Queste poche righe non sarebbero mai nate senza di lui
La voce è magia: ammalia, seduce, rivela e nasconde, misteriosa espressione dell’anima. La sua malia è innegabile. Più dirompente dell’immagine per il suo potere evocatore, per la possibilità di attivazione dell’immaginazione fantastica, quest’ultima limitata invece dai definiti contorni della figura, la voce come mezzo di espressione e narrazione evoca, crea, fa sognare. L’uomo ha raccontato di sé, del suo mondo, ha custodito la propria memoria tramite la parola detta -anche se, più correttamente, si dovrebbe dire cantata o, ancora meglio, ritmata- prima che scritta. Un complicato sistema mnemonico ha tutelato per secoli, se non per millenni, la memoria identitaria di molteplici civiltà tramite l’oralità. Raccontare era ricordare, ricordare e raccontare il passato, come ci insegnano le muse, era divino.

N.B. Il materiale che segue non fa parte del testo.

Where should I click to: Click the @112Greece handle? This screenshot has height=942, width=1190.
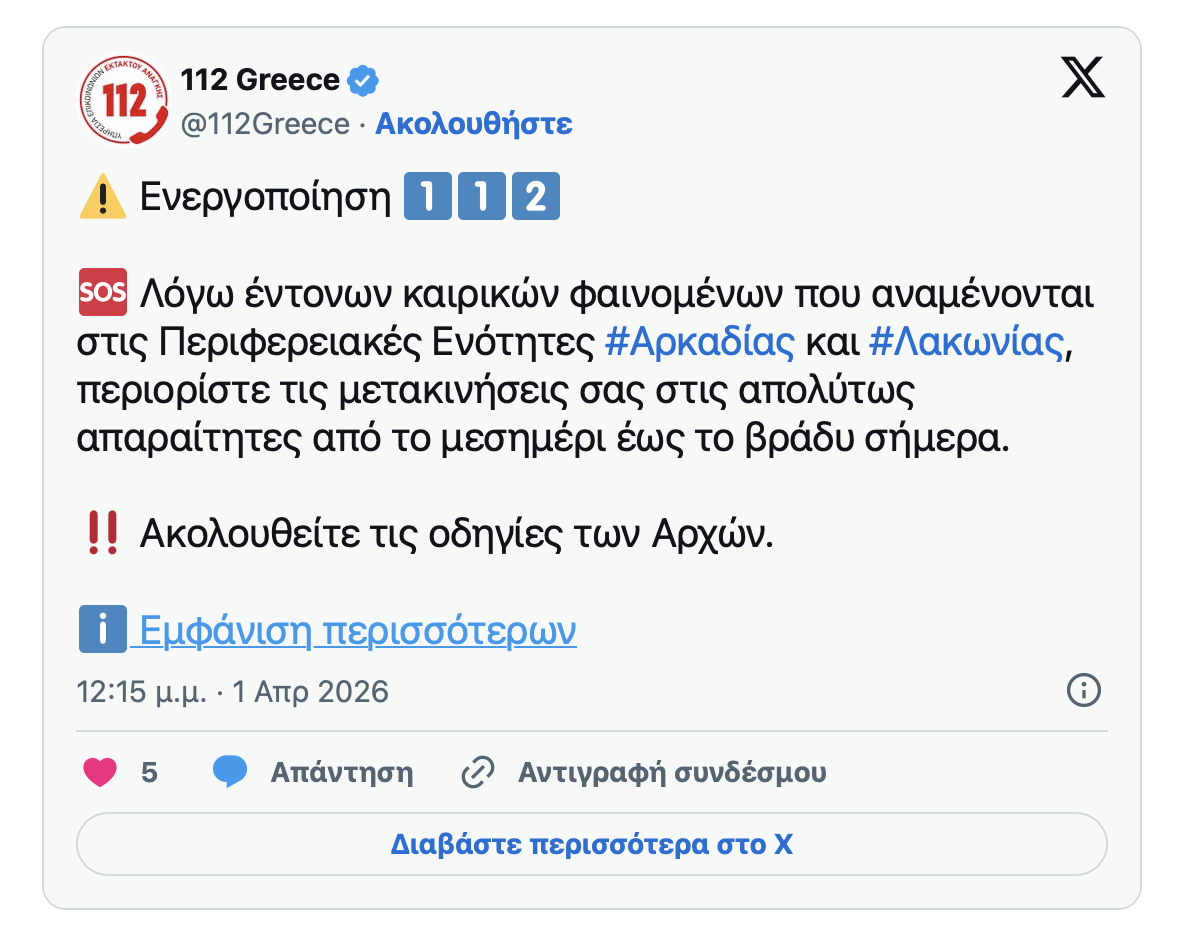coord(265,124)
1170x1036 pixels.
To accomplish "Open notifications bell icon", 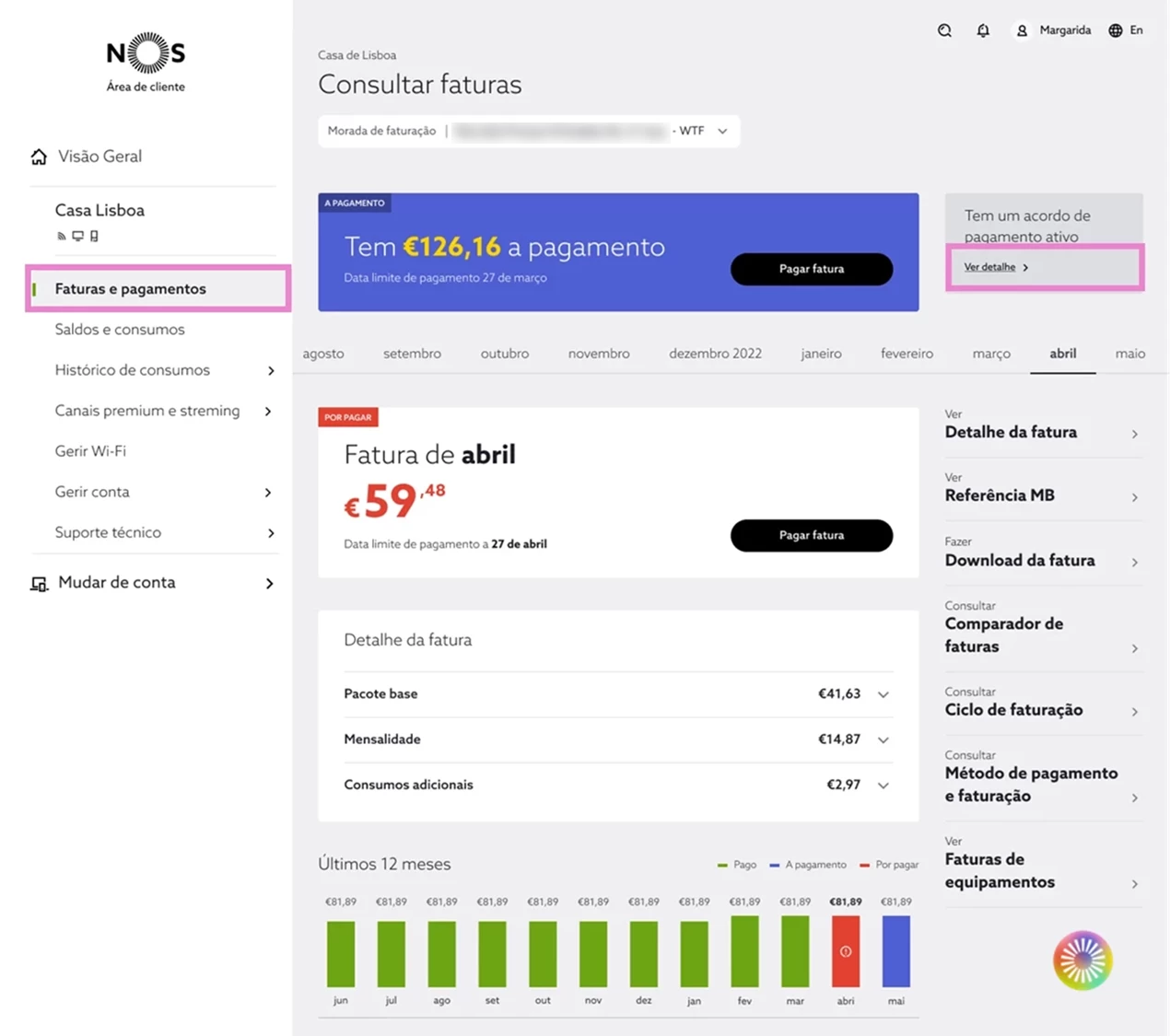I will (983, 30).
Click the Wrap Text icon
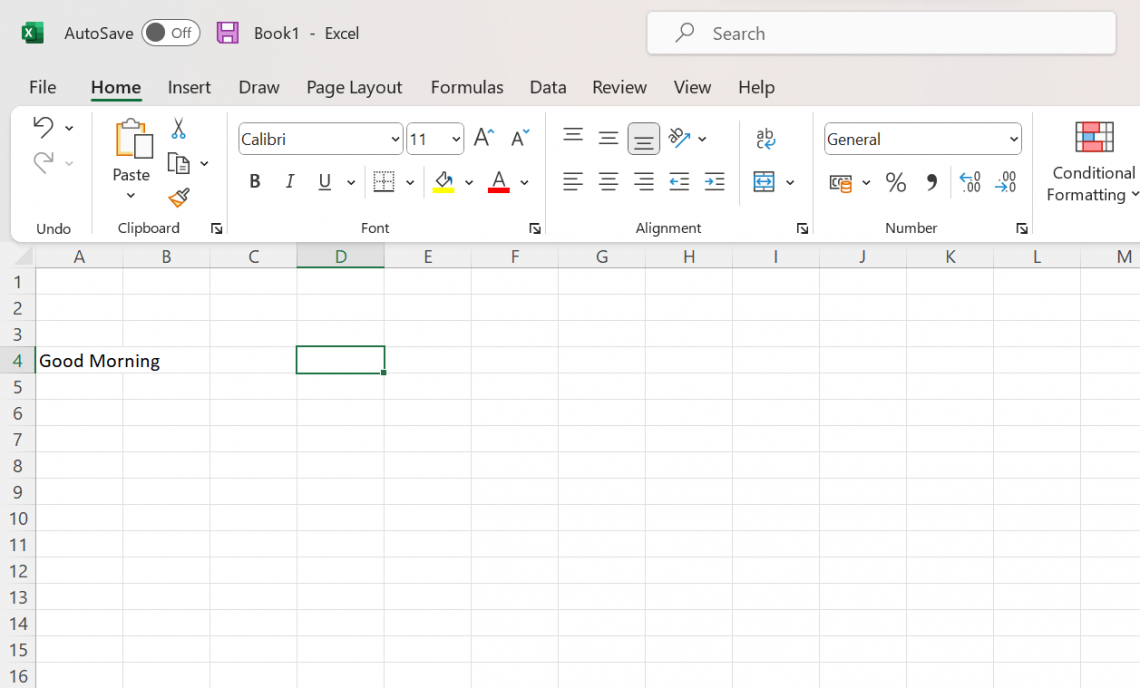The width and height of the screenshot is (1140, 688). pos(765,139)
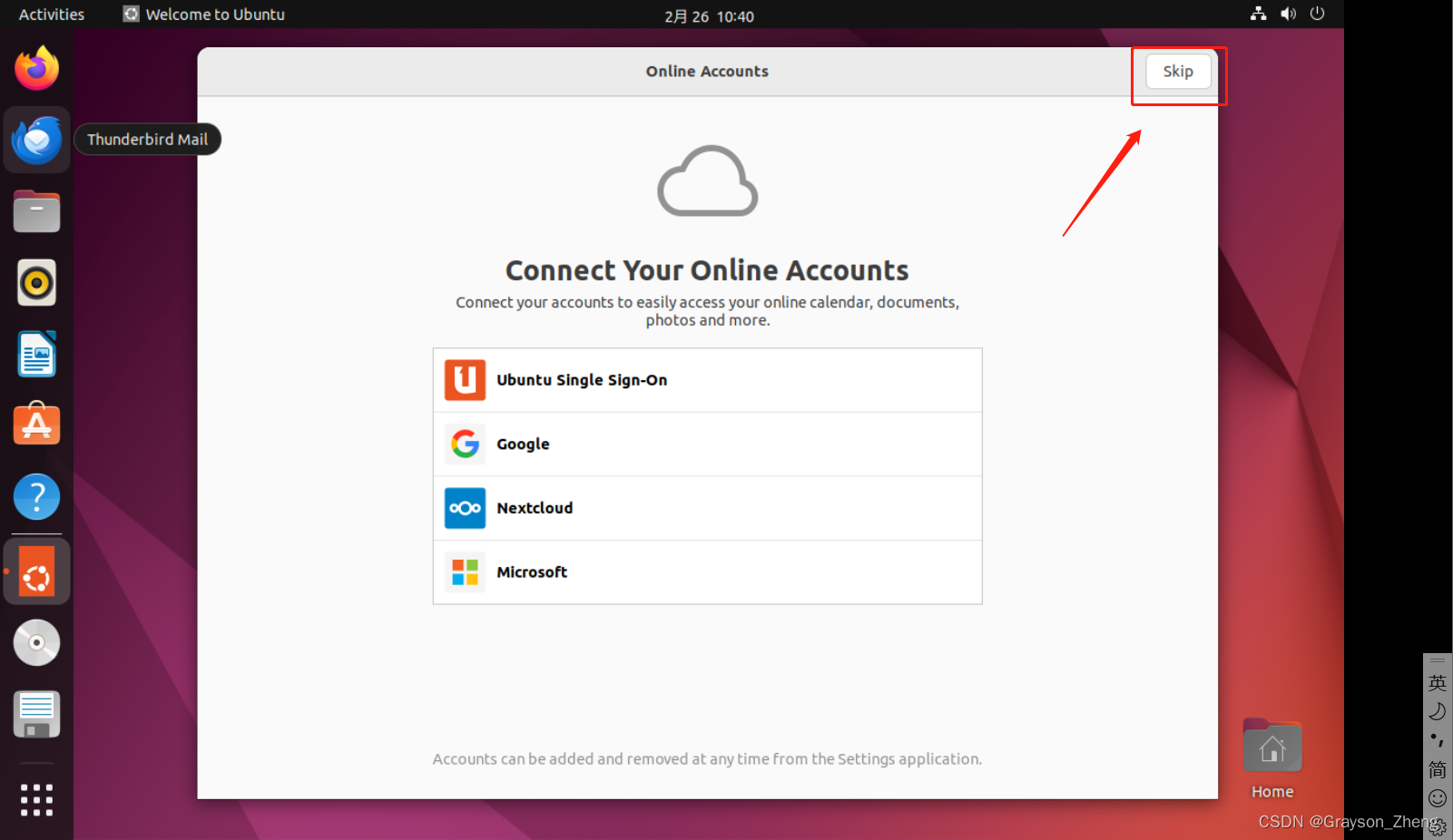1453x840 pixels.
Task: Open LibreOffice Writer from dock
Action: point(36,354)
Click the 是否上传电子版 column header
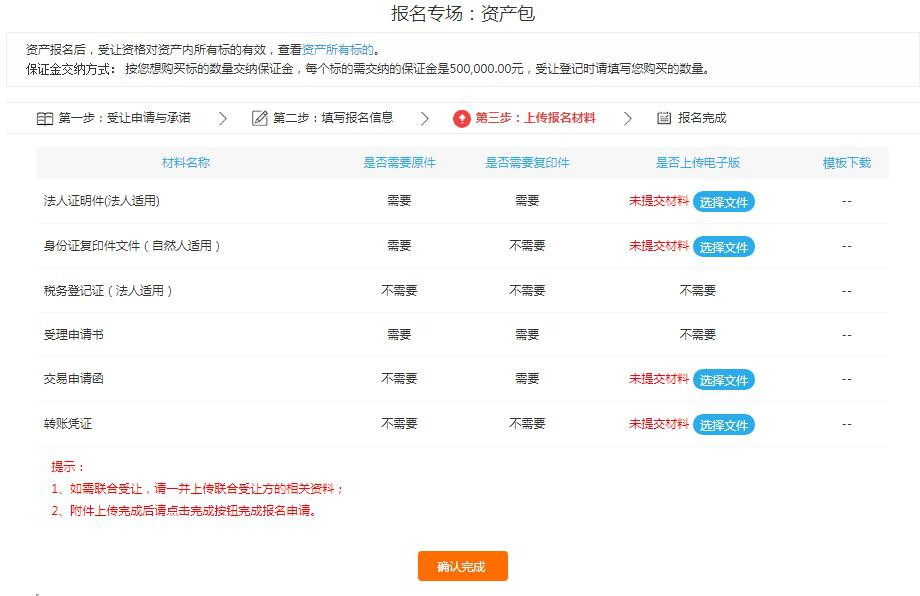 click(x=697, y=163)
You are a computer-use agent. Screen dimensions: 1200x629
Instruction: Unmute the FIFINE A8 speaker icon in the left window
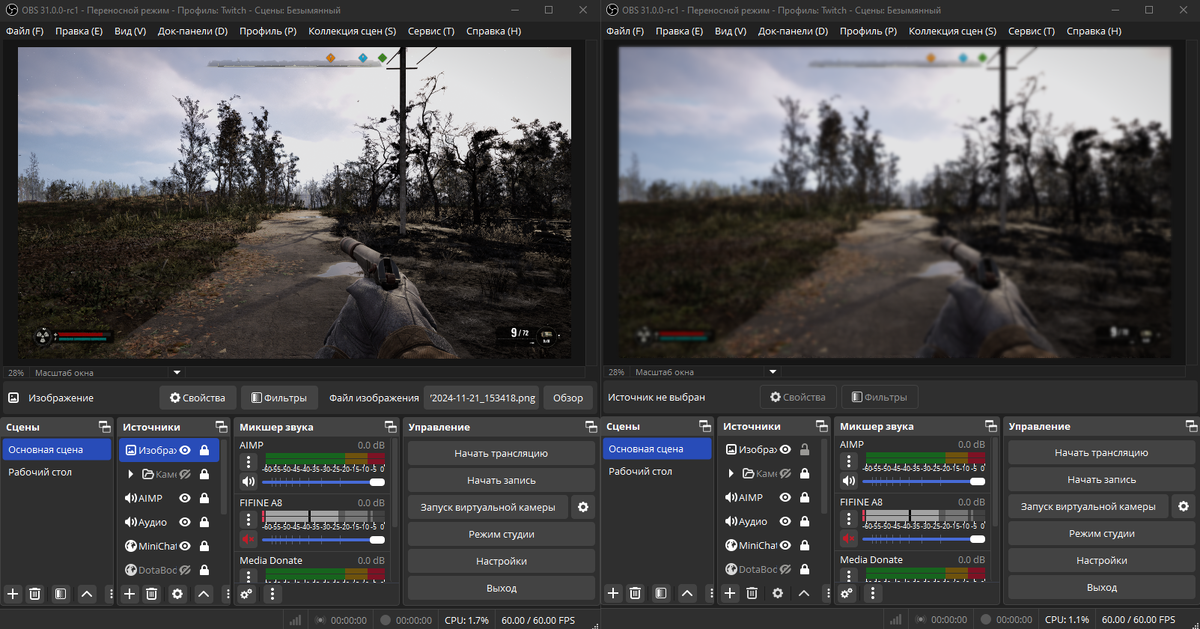pyautogui.click(x=248, y=539)
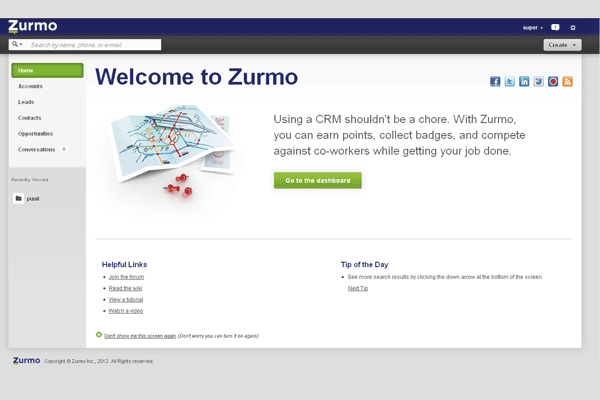Open the notifications speech bubble icon

555,27
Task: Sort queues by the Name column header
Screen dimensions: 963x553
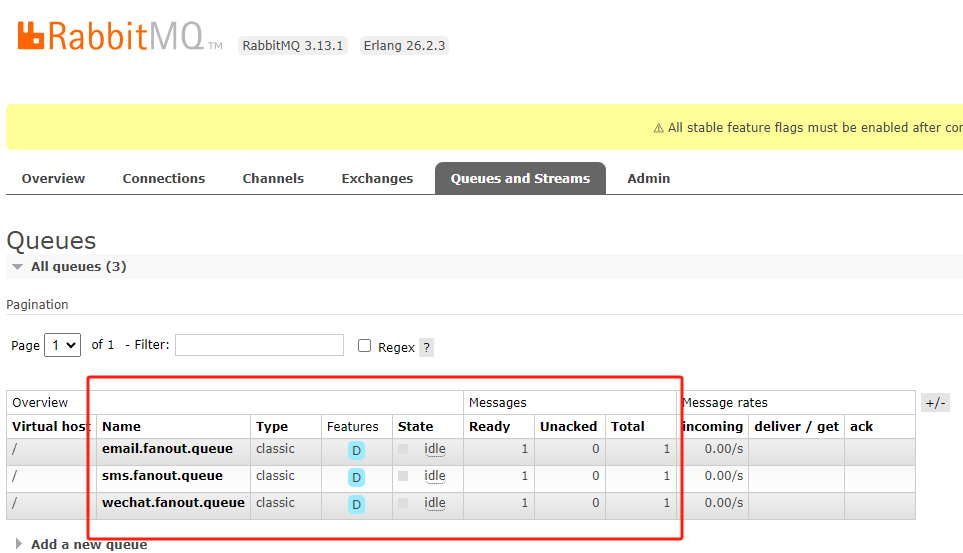Action: pos(122,427)
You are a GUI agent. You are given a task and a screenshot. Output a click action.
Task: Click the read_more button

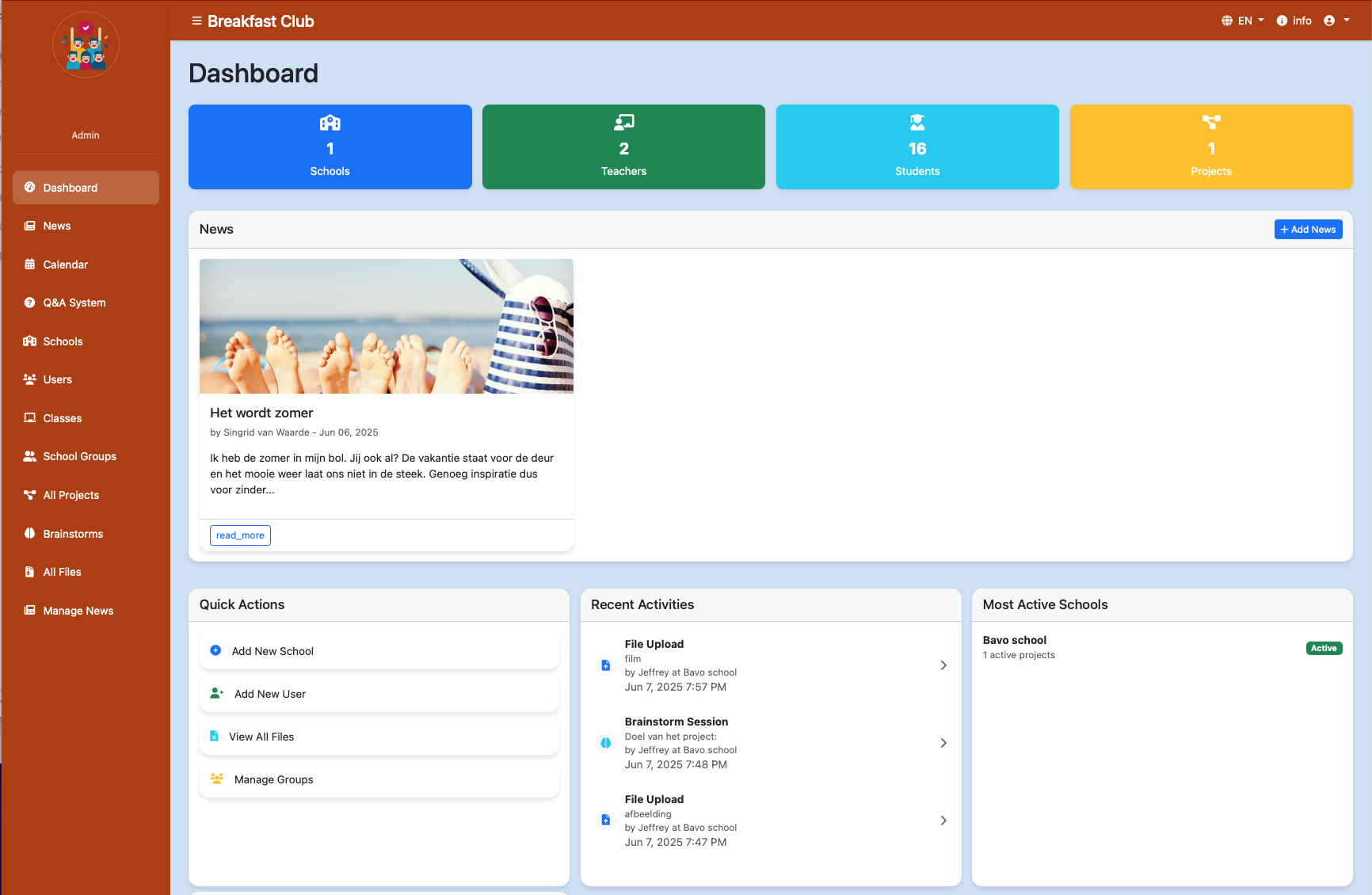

«Istintivamente mi sento un narratore orale», afferma con sincerità Sergio Atzeni, dandone testimonianza in quella che è la sua ultima opera, testamento della ricerca di una vita.
Passavamo sulla terra leggeri, pubblicato prima per Mondadori, ora in un’elegante edizione da Ilisso, è un’opera letteraria racconta da una voce, la voce di Antonio Setzu, ultimo custode del tempo. L’ultimo custode del tempo affida a un bambino di otto anni, che la riproporrà in forma scritta, la storia dei sardi. L’infante dimenticherà per trentaquattro anni, poi ricorderà tutto, parola per parola.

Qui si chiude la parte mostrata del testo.